#### 読解用抜粋
════════

腰椎椎間板ヘルニア・坐骨神経痛は、腰の異常から神経圧迫が起こり、足にしびれや痛みといった症状が起こるものです。いずれも似た症状を示すものですが、専門医の診断や検査によってそれぞれの病気を判定します。
当院で最も多い治療の1つと予想され院長が得意とするブロック注射もあります。
腰椎椎間板ヘルニア
腰椎とは、人間の背骨の下の腰骨のことで5個の骨(椎体)で構成されています。
この椎体同士の間に椎間板があります。椎間板はゼリー状の髄核と、それを取り囲む線維輪と呼ばれる軟骨とによる構造となっており、椎体間にあってクッションの役割を担っています。
しかし加齢などによって線維輪が弾力を失い、亀裂を生じる結果、髄核の一部が外に出てくることがあります。この外に出てきた髄核が神経を圧迫することにより、腰に痛みや足の痛み、しびれが生じます。

════════

#### 提供資料
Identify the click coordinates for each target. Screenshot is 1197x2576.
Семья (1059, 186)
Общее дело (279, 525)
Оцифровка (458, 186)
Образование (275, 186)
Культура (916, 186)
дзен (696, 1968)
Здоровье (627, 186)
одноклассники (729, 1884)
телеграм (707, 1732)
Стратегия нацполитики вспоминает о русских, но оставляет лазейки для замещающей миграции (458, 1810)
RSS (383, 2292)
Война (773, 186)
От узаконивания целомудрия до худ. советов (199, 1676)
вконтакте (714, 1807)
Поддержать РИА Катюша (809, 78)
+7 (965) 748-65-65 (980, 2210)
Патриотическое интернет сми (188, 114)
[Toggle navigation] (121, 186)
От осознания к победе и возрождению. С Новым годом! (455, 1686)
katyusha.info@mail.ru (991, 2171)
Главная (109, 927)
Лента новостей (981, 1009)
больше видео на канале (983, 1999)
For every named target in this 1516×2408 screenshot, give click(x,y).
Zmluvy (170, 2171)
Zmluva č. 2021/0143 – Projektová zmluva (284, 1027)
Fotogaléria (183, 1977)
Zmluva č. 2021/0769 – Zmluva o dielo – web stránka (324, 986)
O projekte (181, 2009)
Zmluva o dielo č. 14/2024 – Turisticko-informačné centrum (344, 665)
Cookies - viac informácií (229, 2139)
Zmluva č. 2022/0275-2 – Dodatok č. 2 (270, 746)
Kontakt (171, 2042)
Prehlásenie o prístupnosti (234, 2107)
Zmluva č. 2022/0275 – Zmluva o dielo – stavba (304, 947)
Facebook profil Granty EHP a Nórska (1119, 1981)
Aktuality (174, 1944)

════════

#### 取り組む課題
- A) 腰椎椎間板ヘルニアの文章をもとに、次の問いに答えよ。
(i) 腰椎はいくつの骨で構成されているか。
(ii) 椎間板は椎体間でどのような役割を担っているか。
(iii) 院長が得意とする治療は何か。
- B) 腰椎椎間板ヘルニアの文章を、最後の文の後から書き継げ。
資料は腰椎椎間板ヘルニアの文章とは関係がない。

#### 解答例
- A)
(i) 5個の骨(椎体)
(ii) クッションの役割
(iii) ブロック注射

- B)
原因と症状
椎間板ヘルニアの原因は、椎間板への強い圧力です。椎間板に大きな負担がかかることによって線維輪に亀裂が入り、中の髄核が外に飛び出して神経に当たることで痛みを感じるようになります。
痛みは腰の周りのほか、太もも、膝、足にかけても起こります。背中を伸ばしている時や寝ている時は痛みが和らぎますが、背中を丸めた時や、前かがみになった時は神経が圧迫されて痛みやしびれがひどくなります。
検査と診断
症状や診察を行った後、レントゲン検査やMRI検査で診断をします。
ヘルニアの状況を確認するのにはMRI検査が効果的です。MRI検査によってヘルニアの場所や大きさ、神経の圧迫程度が分かります。その他、症状によってはCT検査や造影剤を使用したレントゲン検査を行う場合もあります。
治療
椎間板ヘルニアは、数カ月ほどで自然に小さくなりものからならないものまで様々です。
症状が出はじめた頃には、痛み止め薬などの投与を行います。
症状が長く続く時や、痛みやしびれがひどい時は、ブロック注射を行います。
ブロック注射の効果が乏しければ手術療法を検討します。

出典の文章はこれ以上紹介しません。